# DATA PROVIDED
• • • • • • •

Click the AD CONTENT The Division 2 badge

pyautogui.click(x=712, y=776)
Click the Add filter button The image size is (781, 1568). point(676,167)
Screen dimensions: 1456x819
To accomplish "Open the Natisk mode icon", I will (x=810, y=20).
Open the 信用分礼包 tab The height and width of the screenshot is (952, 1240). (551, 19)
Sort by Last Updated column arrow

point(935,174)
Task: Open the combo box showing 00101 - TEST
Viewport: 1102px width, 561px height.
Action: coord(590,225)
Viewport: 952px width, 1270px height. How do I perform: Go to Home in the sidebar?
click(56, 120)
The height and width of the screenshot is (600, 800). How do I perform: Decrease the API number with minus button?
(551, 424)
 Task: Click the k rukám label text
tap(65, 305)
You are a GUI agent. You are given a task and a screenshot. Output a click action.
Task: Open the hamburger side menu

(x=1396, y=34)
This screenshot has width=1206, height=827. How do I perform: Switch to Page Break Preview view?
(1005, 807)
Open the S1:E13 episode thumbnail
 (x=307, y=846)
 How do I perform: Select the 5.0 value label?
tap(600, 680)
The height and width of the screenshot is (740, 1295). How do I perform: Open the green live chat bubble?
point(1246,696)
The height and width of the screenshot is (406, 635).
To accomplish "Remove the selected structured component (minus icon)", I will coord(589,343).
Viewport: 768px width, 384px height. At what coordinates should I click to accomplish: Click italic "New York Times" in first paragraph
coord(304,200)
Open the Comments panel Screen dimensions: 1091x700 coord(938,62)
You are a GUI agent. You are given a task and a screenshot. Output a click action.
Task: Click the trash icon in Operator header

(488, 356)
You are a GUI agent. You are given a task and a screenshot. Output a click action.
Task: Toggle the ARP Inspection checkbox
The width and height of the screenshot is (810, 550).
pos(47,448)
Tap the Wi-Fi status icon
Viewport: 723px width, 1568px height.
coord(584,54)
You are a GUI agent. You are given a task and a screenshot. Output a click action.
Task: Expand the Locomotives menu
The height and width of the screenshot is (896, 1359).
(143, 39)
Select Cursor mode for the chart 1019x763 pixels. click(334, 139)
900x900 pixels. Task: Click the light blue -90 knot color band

• • • • • • •

# WHAT YOU NEED TO DO
Give back every line of the data exactly as it was written.

# ANSWER TO THIS PROBLEM
Click the AD CONTENT The Division 2 badge

pyautogui.click(x=712, y=776)
Click the Add filter button The image size is (781, 1568). point(676,167)
Screen dimensions: 1456x819
To accomplish "Open the Natisk mode icon", I will (x=810, y=20).
Open the 信用分礼包 tab The height and width of the screenshot is (952, 1240). (551, 19)
Sort by Last Updated column arrow

point(935,174)
Task: Open the combo box showing 00101 - TEST
Viewport: 1102px width, 561px height.
Action: coord(590,225)
Viewport: 952px width, 1270px height. How do I perform: Go to Home in the sidebar?
click(56, 120)
The height and width of the screenshot is (600, 800). How do I perform: Decrease the API number with minus button?
(551, 424)
 Task: Click the k rukám label text
tap(65, 305)
You are a GUI agent. You are given a task and a screenshot. Output a click action.
Task: Open the hamburger side menu

(x=1396, y=34)
This screenshot has width=1206, height=827. How do I perform: Switch to Page Break Preview view?
(1005, 807)
Open the S1:E13 episode thumbnail
 (x=307, y=846)
 How do I perform: Select the 5.0 value label?
tap(600, 680)
The height and width of the screenshot is (740, 1295). How do I perform: Open the green live chat bubble?
point(1246,696)
The height and width of the screenshot is (406, 635).
To accomplish "Remove the selected structured component (minus icon)", I will coord(589,343).
Viewport: 768px width, 384px height. At what coordinates should I click to accomplish: Click italic "New York Times" in first paragraph
coord(304,200)
Open the Comments panel Screen dimensions: 1091x700 coord(938,62)
You are a GUI agent. You are given a task and a screenshot. Output a click action.
Task: Click the trash icon in Operator header

(488, 356)
You are a GUI agent. You are given a task and a screenshot. Output a click action.
Task: Toggle the ARP Inspection checkbox
The width and height of the screenshot is (810, 550).
pos(47,448)
Tap the Wi-Fi status icon
Viewport: 723px width, 1568px height.
coord(584,54)
You are a GUI agent. You are given a task and a screenshot. Output a click action.
Task: Expand the Locomotives menu
The height and width of the screenshot is (896, 1359).
(143, 39)
Select Cursor mode for the chart 1019x763 pixels. click(334, 139)
900x900 pixels. Task: Click the light blue -90 knot color band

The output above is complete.